» **Problem requirements**: Could every line of the data be copied out once more, exactly?

Stored data:
==================================================

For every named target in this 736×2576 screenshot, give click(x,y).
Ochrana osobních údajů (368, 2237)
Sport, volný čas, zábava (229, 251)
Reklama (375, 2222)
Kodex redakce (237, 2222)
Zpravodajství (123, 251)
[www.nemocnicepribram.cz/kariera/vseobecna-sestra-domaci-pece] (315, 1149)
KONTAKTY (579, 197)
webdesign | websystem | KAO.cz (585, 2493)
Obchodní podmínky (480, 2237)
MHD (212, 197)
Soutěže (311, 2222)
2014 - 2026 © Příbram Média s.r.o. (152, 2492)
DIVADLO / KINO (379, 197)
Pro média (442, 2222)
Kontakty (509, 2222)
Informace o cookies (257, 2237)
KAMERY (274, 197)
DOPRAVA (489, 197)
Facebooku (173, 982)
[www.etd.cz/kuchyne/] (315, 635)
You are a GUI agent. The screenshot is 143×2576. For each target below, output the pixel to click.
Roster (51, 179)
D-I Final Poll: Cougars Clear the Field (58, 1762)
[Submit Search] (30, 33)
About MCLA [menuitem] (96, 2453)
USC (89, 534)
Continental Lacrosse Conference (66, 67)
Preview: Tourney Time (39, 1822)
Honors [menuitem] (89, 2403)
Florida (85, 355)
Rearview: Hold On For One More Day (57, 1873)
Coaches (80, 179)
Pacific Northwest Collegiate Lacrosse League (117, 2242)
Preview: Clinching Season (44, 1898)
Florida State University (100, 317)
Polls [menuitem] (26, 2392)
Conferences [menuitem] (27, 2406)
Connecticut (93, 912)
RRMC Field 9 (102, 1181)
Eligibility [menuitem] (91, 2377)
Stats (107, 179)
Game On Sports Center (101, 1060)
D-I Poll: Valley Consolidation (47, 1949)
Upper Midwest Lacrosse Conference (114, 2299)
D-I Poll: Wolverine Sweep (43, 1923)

==================================================

» **Exercise solution**:
For every named target in this 736×2576 screenshot, give click(x,y).
Ochrana osobních údajů (368, 2237)
Sport, volný čas, zábava (229, 251)
Reklama (375, 2222)
Kodex redakce (237, 2222)
Zpravodajství (123, 251)
[www.nemocnicepribram.cz/kariera/vseobecna-sestra-domaci-pece] (315, 1149)
KONTAKTY (579, 197)
webdesign | websystem | KAO.cz (585, 2493)
Obchodní podmínky (480, 2237)
MHD (212, 197)
Soutěže (311, 2222)
2014 - 2026 © Příbram Média s.r.o. (152, 2492)
DIVADLO / KINO (379, 197)
Pro média (442, 2222)
Kontakty (509, 2222)
Informace o cookies (257, 2237)
KAMERY (274, 197)
DOPRAVA (489, 197)
Facebooku (173, 982)
[www.etd.cz/kuchyne/] (315, 635)
You are a GUI agent. The screenshot is 143×2576. For each target below, output the pixel to click.
Roster (51, 179)
D-I Final Poll: Cougars Clear the Field (58, 1762)
[Submit Search] (30, 33)
About MCLA [menuitem] (96, 2453)
USC (89, 534)
Continental Lacrosse Conference (66, 67)
Preview: Tourney Time (39, 1822)
Honors [menuitem] (89, 2403)
Florida (85, 355)
Rearview: Hold On For One More Day (57, 1873)
Coaches (80, 179)
Pacific Northwest Collegiate Lacrosse League (117, 2242)
Preview: Clinching Season (44, 1898)
Florida State University (100, 317)
Polls [menuitem] (26, 2392)
Conferences [menuitem] (27, 2406)
Connecticut (93, 912)
RRMC Field 9 (102, 1181)
Eligibility [menuitem] (91, 2377)
Stats (107, 179)
Game On Sports Center (101, 1060)
D-I Poll: Valley Consolidation (47, 1949)
Upper Midwest Lacrosse Conference (114, 2299)
D-I Poll: Wolverine Sweep (43, 1923)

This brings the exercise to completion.